Soldiers commonly lose muscle mass during training and combat operations that produce large energy deficits (i.e., calories burned \> calories consumed). Developing new combat ration products that increase energy intake (i.e., energy dense foods) or the amount and quality of protein consumed (i.e., essential amino acid \[EAA\] content) may prevent muscle breakdown and stimulate muscle repair and muscle maintenance during unavoidable energy deficit. The primary objective of this study is to determine the effects of prototype recovery food products that are energy dense or that provide increased amounts of EAAs (anabolic component of dietary protein) on energy balance, whole-body net protein balance, and indices of physiological status during strenuous winter military training.

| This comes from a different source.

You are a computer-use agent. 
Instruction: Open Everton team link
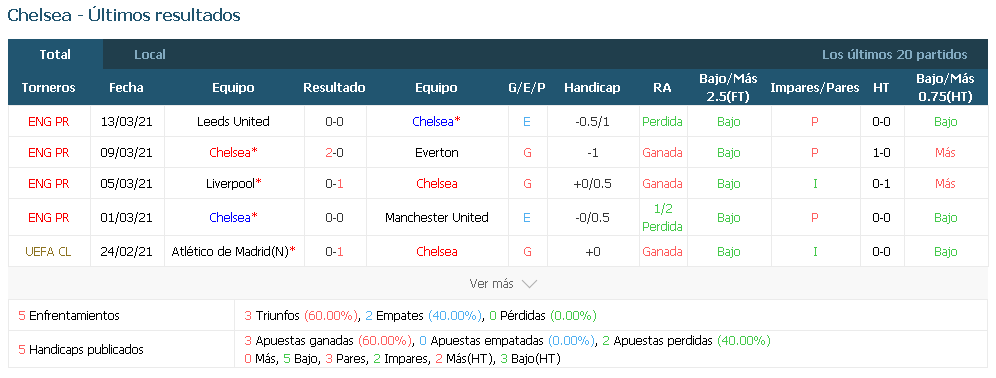point(436,152)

Up to 96 Norwegian Soldiers participating in a winter training exercise at the Garrison in Sør-Varanger (GSV) will be enrolled in an approximately 11-day, randomized controlled study. Participants will be randomly assigned at the beginning of the training exercise to groups provided 3 Norwegian Army arctic combat rations and approximately 1500 supplemental calories from food products with increased energy density (EN-DENSE), increased essential amino acids (EAA), or low energy density (CONTROL) each day. Participants will be instructed to consume all of the supplemental food products provided to them and consume the arctic combat rations ad libitum. The effect of consuming EN-DENSE, EAA, or CONTROL food products during strenuous military training on physiological status and recovery will be assessed using dietary analysis, stable isotope methodologies, physical performance measures, gut health analyses, blood sampling, and questionnaires. This design will test the hypothesis that 1) EN-DENSE ration products will attenuate the energy deficit during the training, thereby limiting whole-body protein losses and decrements in physiological status; and 2) the protein-sparing benefit of EAA will limit whole-body protein loss regardless of the energy deficit.